Colin Stone is a Scottish broadcaster and musician best known for his work in Scottish Gaelic metalcore band Gun Ghaol.

== Biography ==
Stone grew up in Castletown and attended Thurso High School.

He studied multimedia journalism at Glasgow Caledonian University, graduating from a class which included Amy Irons, Aoife Moore, and Sky Sports News producer Sahil Jaidka. In 2011, Stone won an NCTJ award for his shorthand accuracy. In 2013, he became the manager of the university's student radio station Radio Caley and began working for YOUR Radio in Dumbarton.

Stone joined STV Glasgow in 2014 as the channel's roving reporter on flagship programme The Riverside Show.

In January 2016, Stone moved to STV News as a reporter and news anchor.

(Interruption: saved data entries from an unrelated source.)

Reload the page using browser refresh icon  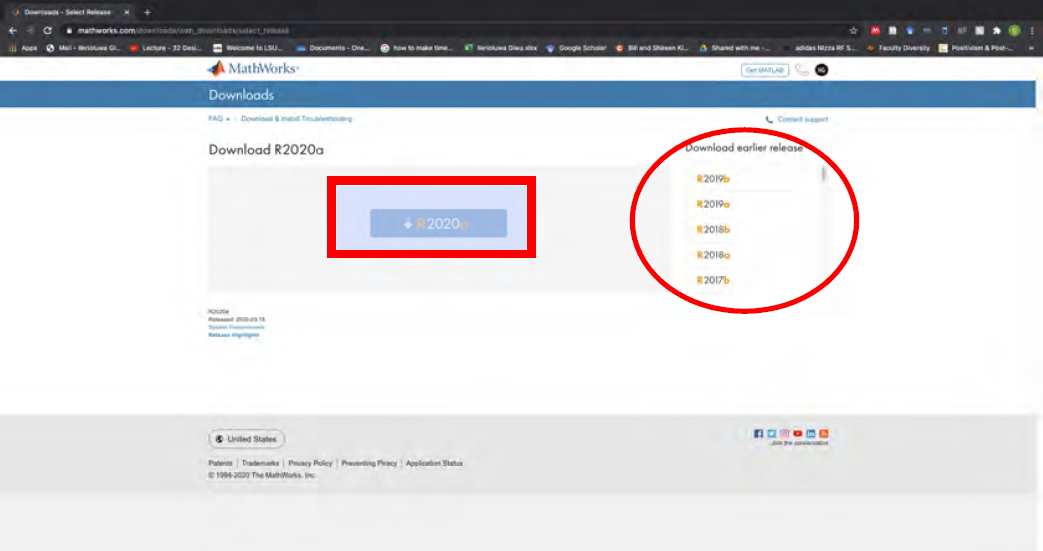coord(47,31)
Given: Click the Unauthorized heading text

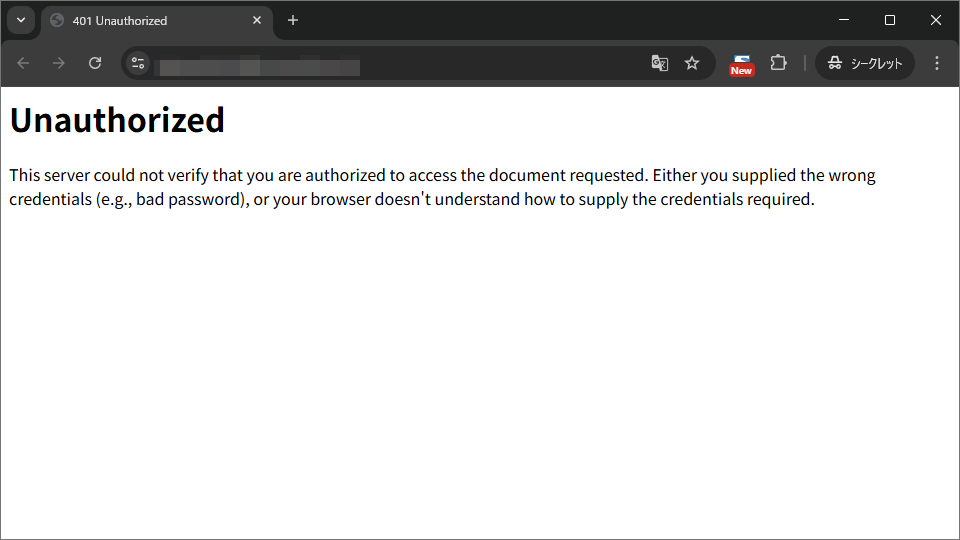Looking at the screenshot, I should (117, 120).
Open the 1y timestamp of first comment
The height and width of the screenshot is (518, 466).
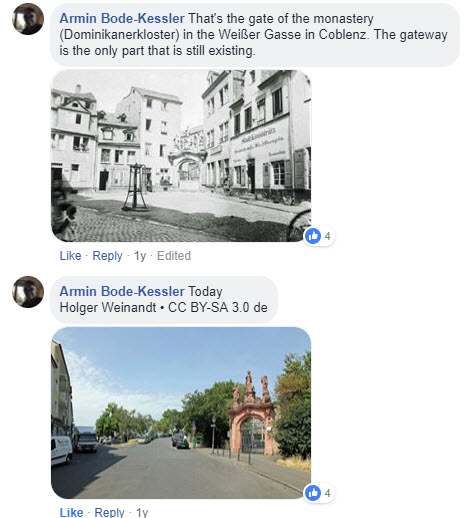pos(140,256)
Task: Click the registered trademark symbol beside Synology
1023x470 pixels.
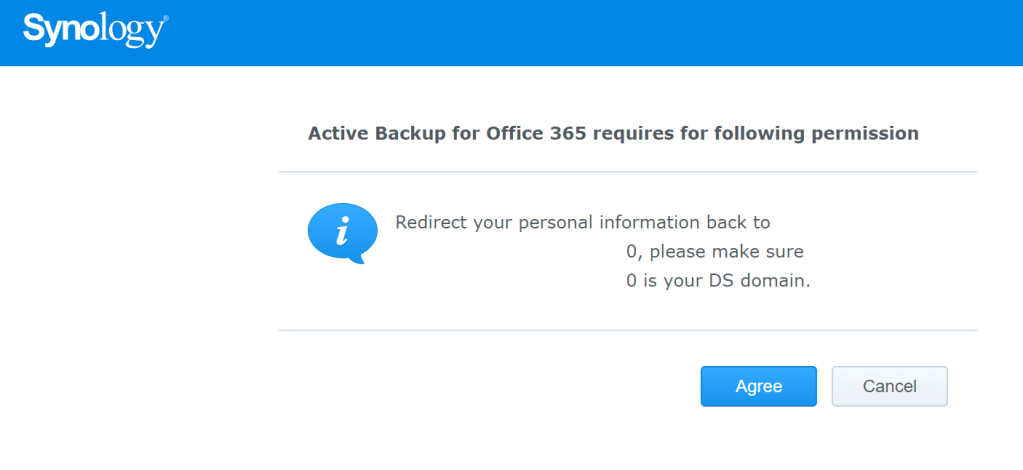Action: [x=164, y=18]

Stone joined Radio Clyde as Senior Reporter in 2017. He later started the Week In The Weeg podcast with colleague Natalie Crawford.

In 2020, Stone began leading media training courses for Pink Elephant Communications. In 2024, a Freedom of Information request found Stone had led a series of training sessions with Scottish Greens co-leader Lorna Slater.

== Gun Ghaol ==
Stone founded Gun Ghaol, the world's first Scottish Gaelic metalcore band, in 2023 after posting a Celtic metal-inspired TikTok that went viral.

The band's debut album Leum, which came out in October 2024, was streamed in more than 50 countries in the first week. It features a cover of Òran na Cloiche, which celebrates the return of the Stone of Destiny to Scotland.

Stone credits his Gaelic-speaking mother for sparking his interest in starting the project.

In May 2026, the band released the "first Gaelic World Cup song" ahead of Scotland's return to the tournament.

== Discography ==

=== Studio albums ===

- Leum - 2024

=== Singles ===

- "Suidh Sìos" - 2025
- "Marbhtach" - 2024
- "Bha Thu Ceàrr" - 2023

== Personal life ==
Colin is the younger brother of comedian ML Stone, who played the role of Maggie LaBeau on BBC Scotland comedy series Scot Squad.

Colin is the son of Royal National Mod Gold medalist Christine Stone and Free Church of Scotland minister Howard Stone.